Changing Security and Power Dynamics in East Asia

Chellaney

Brahma Chellaney, China-US Focus

Japan has been shaken out of its complacency by the rise of an increasingly muscular and revisionist China vying for regional hegemony. But America’s apparent willingness, as part of a deal aimed at forestalling the rise of a new long-range missile threat, to accept a North Korea armed with short- to medium-range missiles is giving Japan the jitters.

Since July 25 alone, North Korea has test-fired seven different new short-range ballistic missile systems, including three new systems, indicating that it has been busy boosting its sub-regional capabilities after its leader Kim Jong Un met with U.S. President Donald Trump at the Korean demilitarized zone in June. Yet Trump has openly condoned the North Korean tests, largely because the new missiles threaten not the United States, but Japan and South Korea.

Indeed, Trump has clearly indicated that his administration will put up with North Korea’s sub-regionally confined nuclear arsenal (as Washington has done with Pakistan’s) as long as Kim does not pursue long-range capability that threatens America. “He likes testing missiles,” Trump said on August 23, a day after South Korea decided to pull out of a military intelligence-sharing agreement with Japan. “But we never restricted short-range missiles,” Trump added.

Not surprisingly, this American stance unnerves Japan, which is central to U.S. forward deployment in Asia, but feels increasingly vulnerable to growing Chinese and North Korean missile capabilities. In fact, the North Korean tests have prompted Japan to agree to buy 73 Raytheon-made SM-3 Block IIA anti-ballistic missiles worth $3.3 billion from the U.S.

Trump’s stance is not only emboldening Kim, but also giving him virtually a free hand in developing and testing short-range missiles that can potentially deliver nuclear warheads.

Trump has gone to the extent of making allowances for North Korea’s firing of such missiles by accepting Pyongyang’s explanation that the tests are linked to the joint military exercises between the U.S. and South Korea. Trump has called the two-week exercises “ridiculous and expensive.”

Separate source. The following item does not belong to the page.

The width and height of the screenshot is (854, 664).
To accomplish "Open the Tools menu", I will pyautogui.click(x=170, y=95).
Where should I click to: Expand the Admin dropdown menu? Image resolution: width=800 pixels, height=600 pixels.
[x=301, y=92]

In fact, responding to Japanese Prime Minister Shinzo Abe’s concern, Trump has conveyed to him that he will continue to tolerate North Korea’s test-firing of short-range missiles so as to save the engagement process with Pyongyang.

It is not just Trump; others in his administration have also shrugged off North Korea’s short-range missile tests at a time when Washington is eager to revive stalled denuclearization talks with Pyongyang. Secretary of State Mike Pompeo’s statements, for example, have highlighted U.S. willingness to put up with the test of any North Korean missile whose range is far short of an intercontinental ballistic missile (ICBM).

After North Korea in early May conducted what was its first missile test in a year-and-a-half, Pompeo said on ABC’s This Week that, “At no point was there ever any international boundary crossed.” Referring to the agreement reached at the first Trump-Kim summit in Singapore in June 2018, Pompeo candidly told Fox News Sunday, “The moratorium was focused, very focused, on intercontinental missile systems, the ones that threaten the United States, for sure.”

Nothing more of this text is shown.